Traditionally, renal injury is considered to be caused by reduced renal perfusion due to decreased cardiac output or vascular volume [29]. Renal perfusion pressure, defined as mean arterial pressure minus renal venous pressure, is a potential risk factor for AKI progression in critically ill patients [30]. A high CVP is transmitted backwards increasing renal venous pressure, which reduces renal perfusion pressure and increases renal venous congestion [31]. These two factors undependably have profound effects on renal perfusion and renal function and further leading to AKI [32].

Our findings have important implications for clinicians to some extent. Almost all patients undergoing major surgery, as well as patients admitted to ICU, will receive CVP monitoring. A normal CVP in a healthy individual is 0–2 mmHg. Legrand et al. found a liner relationship between CVP and the probability of AKI, and increasing the CVP from above 2 mmHg is associated with an increased risk of AKI [12]. In line with this study, our meta-analysis found that per 1 mmHg increase in CVP increases the odds of AKI in critically ill adult patients. It is generally believed that low CVP represents volume depletion and high CVP indicates volume overload; thus, CVP is usually used to make decisions regarding fluid therapy. In fact, to use CVP as a measure of intravascular volume or to define volume responsiveness or the cardiac output response to volume challenges is not only unreliable but also potentially dangerous. In clinical practice, titrating fluid therapy to the CVP is fraught with danger and CVP alone should never be used to make decisions regarding fluid therapy. At the bedside, CVP should be a stopping rule, not a target of fluid resuscitation [33].

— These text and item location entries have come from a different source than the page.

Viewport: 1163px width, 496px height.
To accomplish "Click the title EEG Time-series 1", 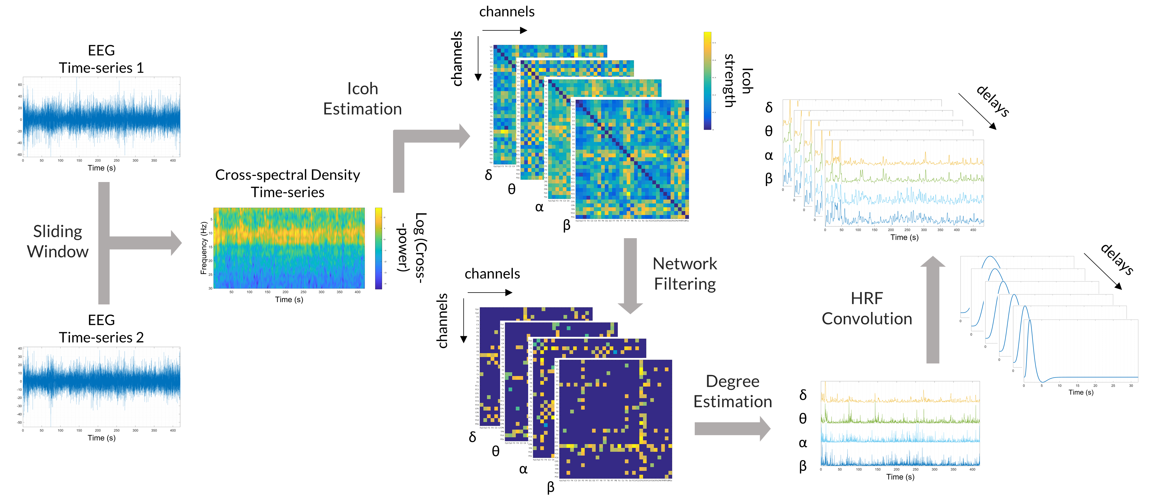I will (101, 59).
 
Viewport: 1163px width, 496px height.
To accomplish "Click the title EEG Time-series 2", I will (101, 329).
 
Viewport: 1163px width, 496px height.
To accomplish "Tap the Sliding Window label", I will (58, 241).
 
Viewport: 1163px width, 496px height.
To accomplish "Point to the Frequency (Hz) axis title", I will (204, 248).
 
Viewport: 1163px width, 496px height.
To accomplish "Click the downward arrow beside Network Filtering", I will (630, 275).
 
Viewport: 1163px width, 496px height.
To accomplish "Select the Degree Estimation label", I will (732, 391).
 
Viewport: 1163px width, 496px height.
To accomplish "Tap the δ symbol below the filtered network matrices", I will (472, 437).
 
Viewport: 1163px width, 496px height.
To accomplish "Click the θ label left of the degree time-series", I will (803, 419).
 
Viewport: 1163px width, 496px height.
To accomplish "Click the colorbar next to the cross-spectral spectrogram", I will (378, 248).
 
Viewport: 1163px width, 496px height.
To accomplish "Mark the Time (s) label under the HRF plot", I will (1081, 392).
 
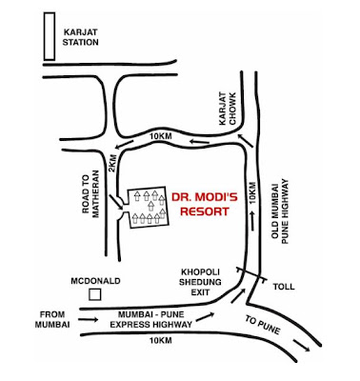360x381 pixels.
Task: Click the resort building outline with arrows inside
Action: [x=143, y=207]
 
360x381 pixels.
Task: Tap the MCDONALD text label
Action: [x=93, y=280]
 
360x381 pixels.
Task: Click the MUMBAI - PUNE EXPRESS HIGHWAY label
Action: [x=155, y=318]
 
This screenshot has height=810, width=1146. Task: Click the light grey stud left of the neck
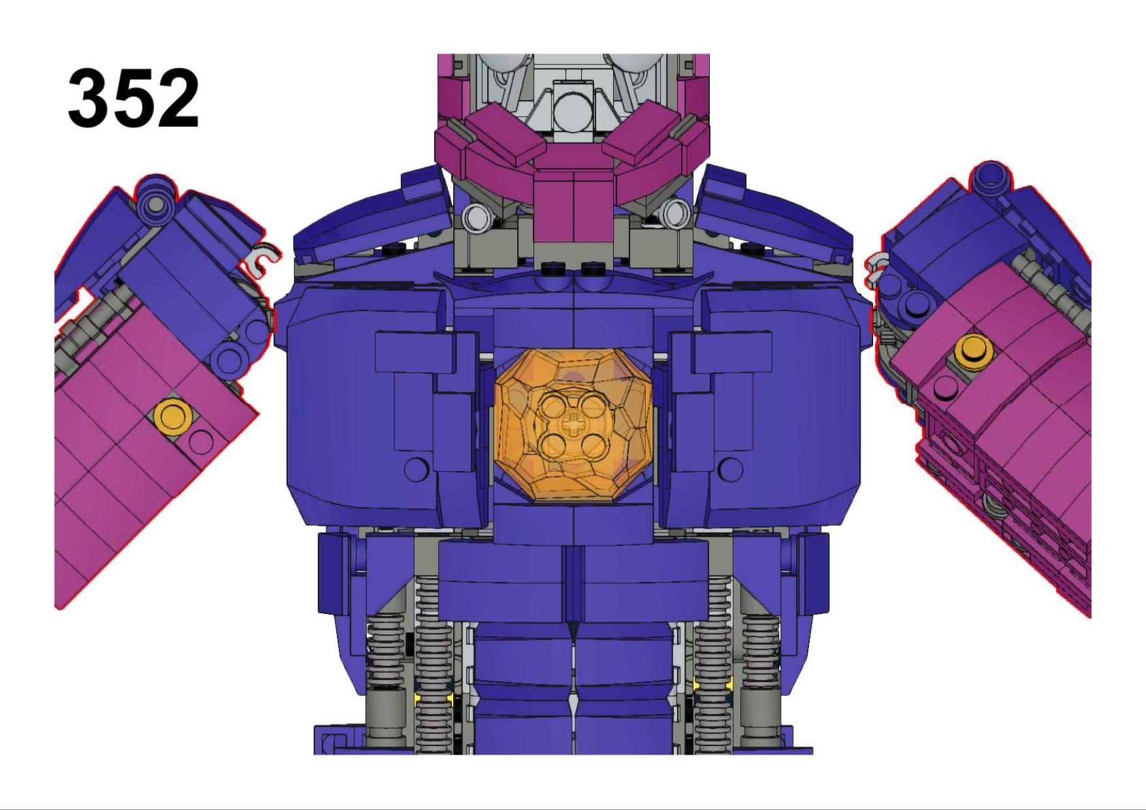coord(476,216)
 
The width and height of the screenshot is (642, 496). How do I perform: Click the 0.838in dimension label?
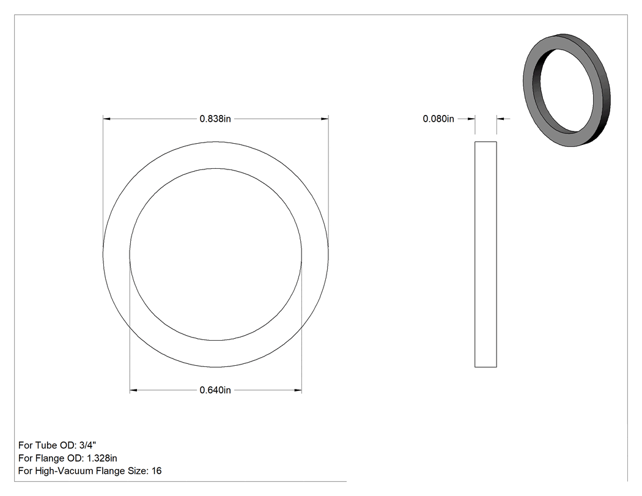pos(215,119)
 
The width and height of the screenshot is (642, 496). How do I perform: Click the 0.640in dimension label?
pos(215,390)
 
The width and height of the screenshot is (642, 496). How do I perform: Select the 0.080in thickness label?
pos(438,119)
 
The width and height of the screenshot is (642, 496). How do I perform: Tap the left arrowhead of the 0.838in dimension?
pos(106,119)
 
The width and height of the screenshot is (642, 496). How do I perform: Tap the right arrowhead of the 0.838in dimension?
pos(325,119)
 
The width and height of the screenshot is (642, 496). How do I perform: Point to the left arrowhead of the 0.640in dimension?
pos(133,390)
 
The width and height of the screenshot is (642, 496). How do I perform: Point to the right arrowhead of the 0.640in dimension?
pos(298,390)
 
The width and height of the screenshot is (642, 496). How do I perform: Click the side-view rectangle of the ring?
pos(485,254)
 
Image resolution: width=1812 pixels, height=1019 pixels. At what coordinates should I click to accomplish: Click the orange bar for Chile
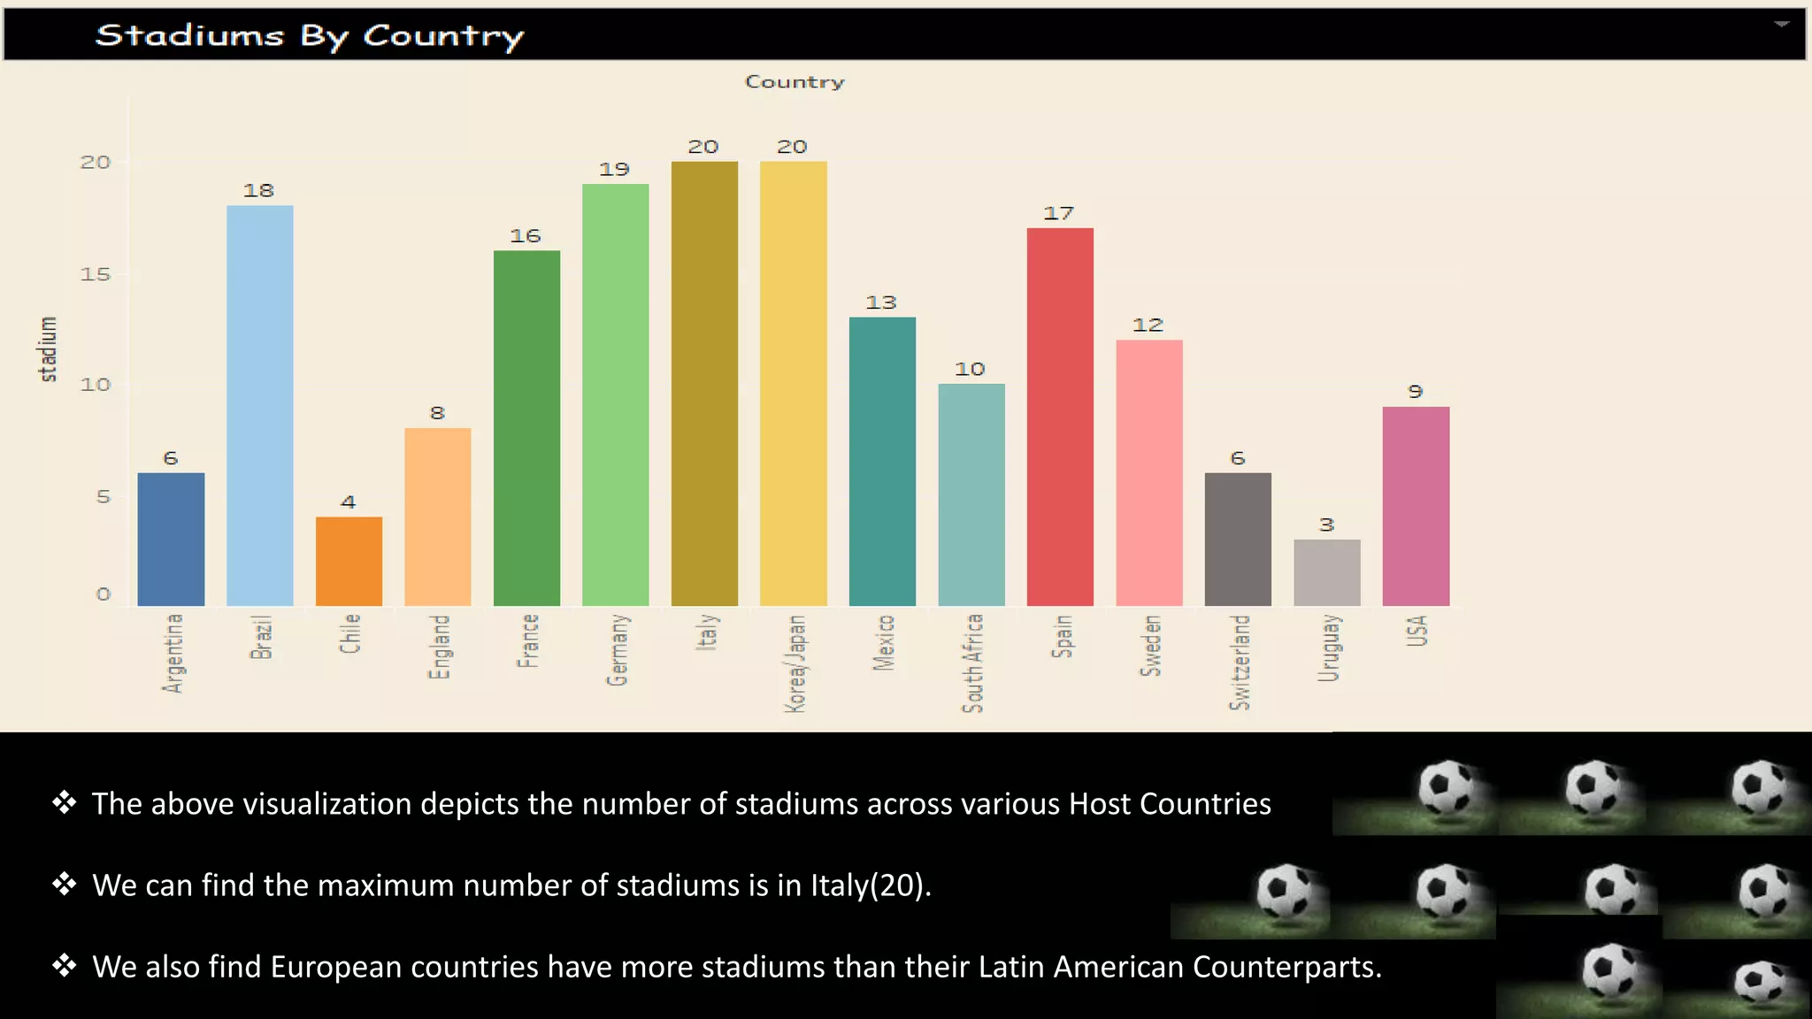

The strength of this meta-analysis lies in compliance with the PRISMA statement and registration on PROSPERO with protocol. Our meta-analysis also has a major limitation that affects the interpretation of the results. The meta-analysis included a broad spectrum of critically ill patients with wide variability. Moreover, there is difference in CVP category, definition of mortality and AKI, and study design. These factors may introduce the heterogeneity and could affect the results. Nevertheless, we used a random-effects model to pool the most fully adjusted estimates, which could reduce the confounding bias in the results.